▸ **Task prompt**:
Count the lines in the data below that have "dimensions" in them, and reply with only that number.

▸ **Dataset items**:
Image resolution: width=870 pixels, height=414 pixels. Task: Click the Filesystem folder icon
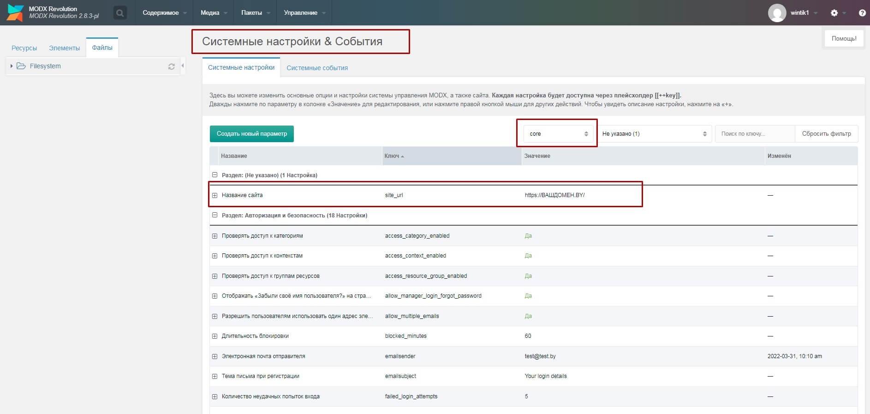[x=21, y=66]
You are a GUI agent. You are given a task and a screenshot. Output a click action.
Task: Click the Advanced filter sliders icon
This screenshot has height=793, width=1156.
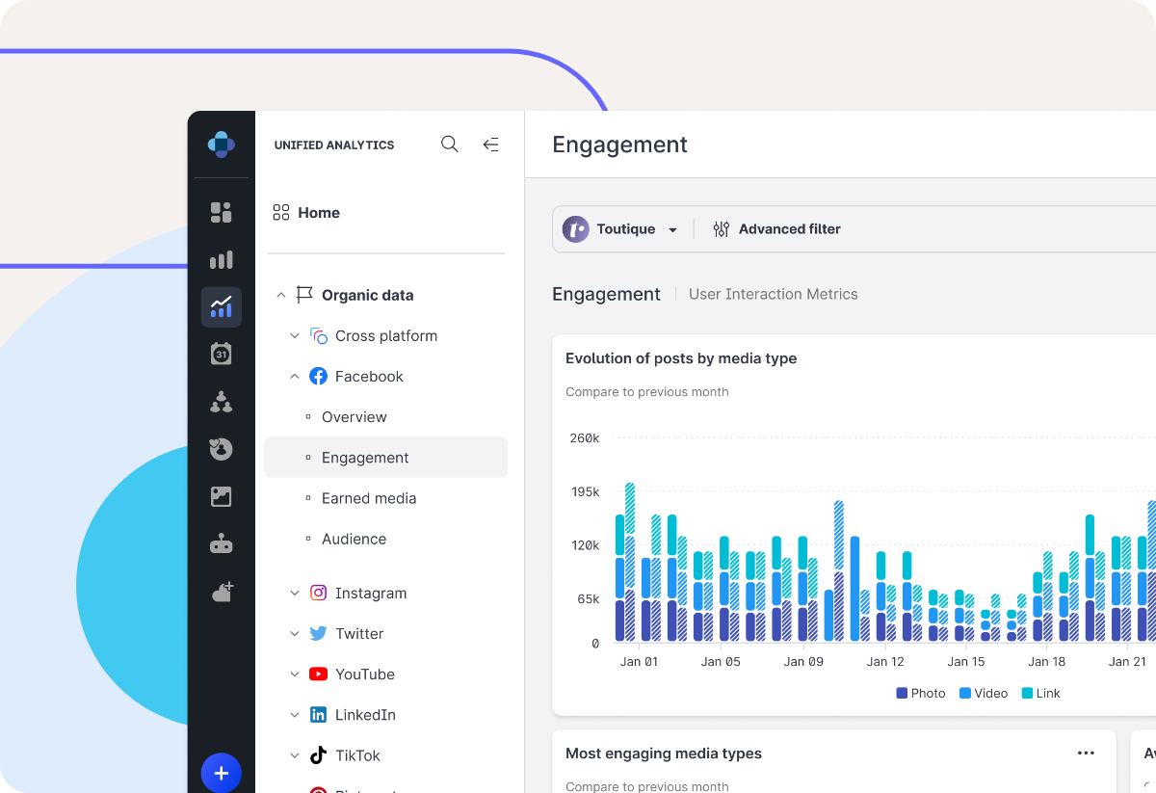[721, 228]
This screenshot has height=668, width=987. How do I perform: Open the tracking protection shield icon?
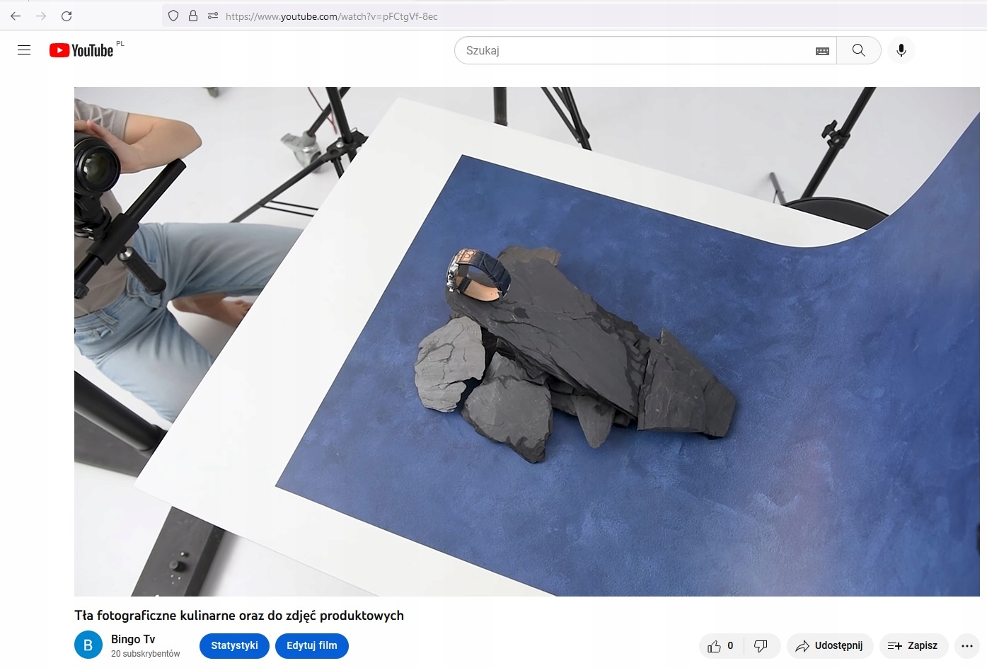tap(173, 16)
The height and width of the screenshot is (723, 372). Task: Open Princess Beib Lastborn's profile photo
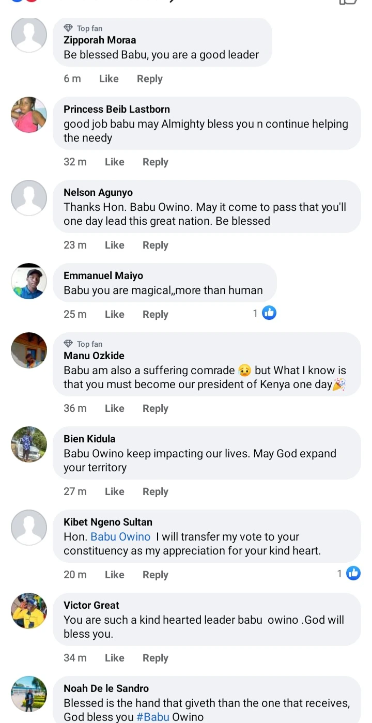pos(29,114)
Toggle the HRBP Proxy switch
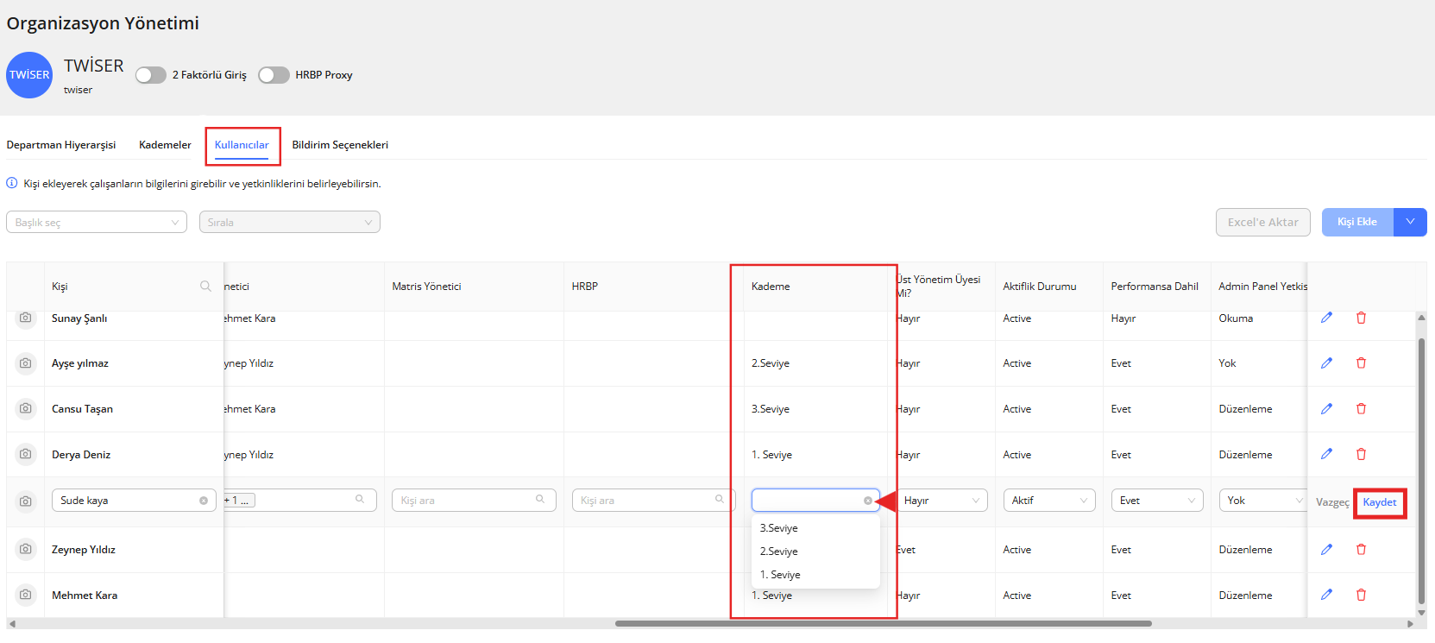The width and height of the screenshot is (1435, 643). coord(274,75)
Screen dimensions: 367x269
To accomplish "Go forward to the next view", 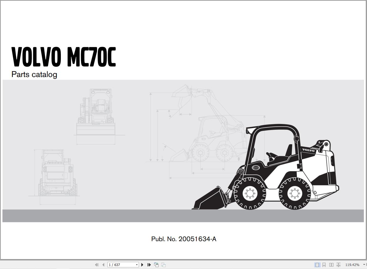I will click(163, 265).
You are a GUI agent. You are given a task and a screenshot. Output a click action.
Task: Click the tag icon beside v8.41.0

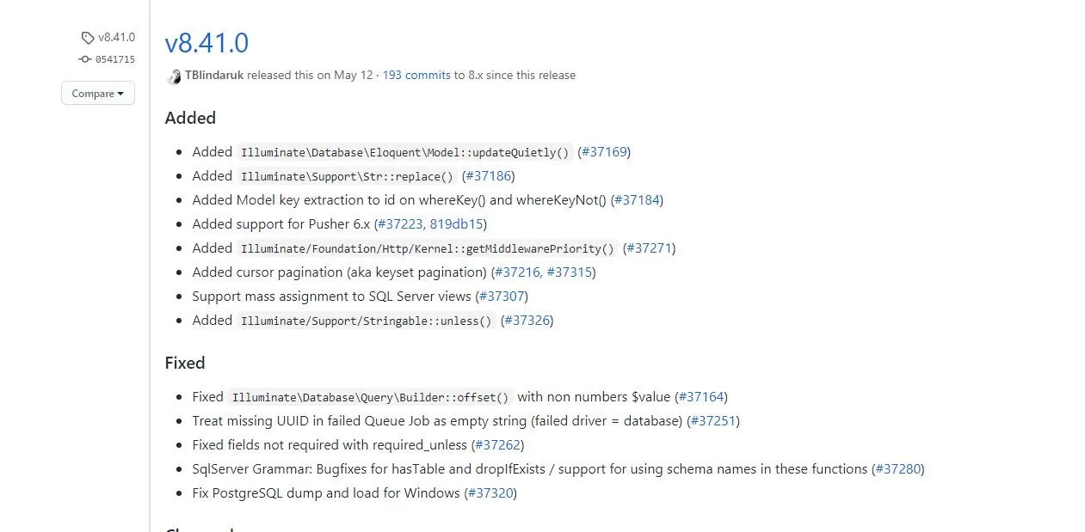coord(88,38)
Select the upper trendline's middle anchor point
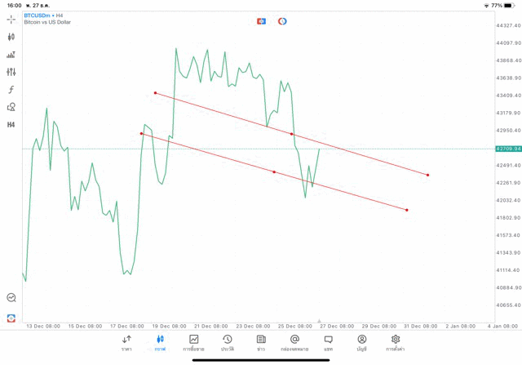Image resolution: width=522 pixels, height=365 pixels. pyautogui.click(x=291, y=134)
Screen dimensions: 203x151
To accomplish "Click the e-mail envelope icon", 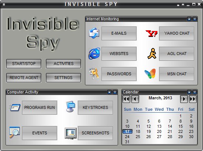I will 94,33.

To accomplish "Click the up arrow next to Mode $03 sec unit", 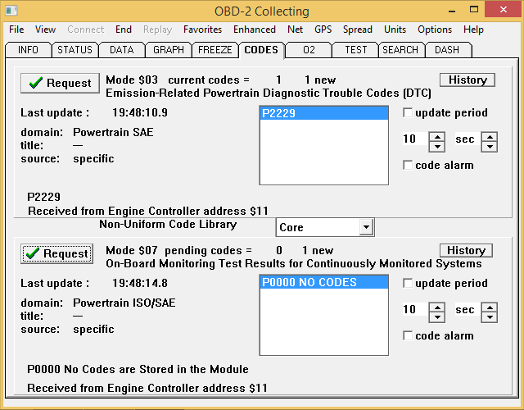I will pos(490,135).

▸ **Answer space**:
2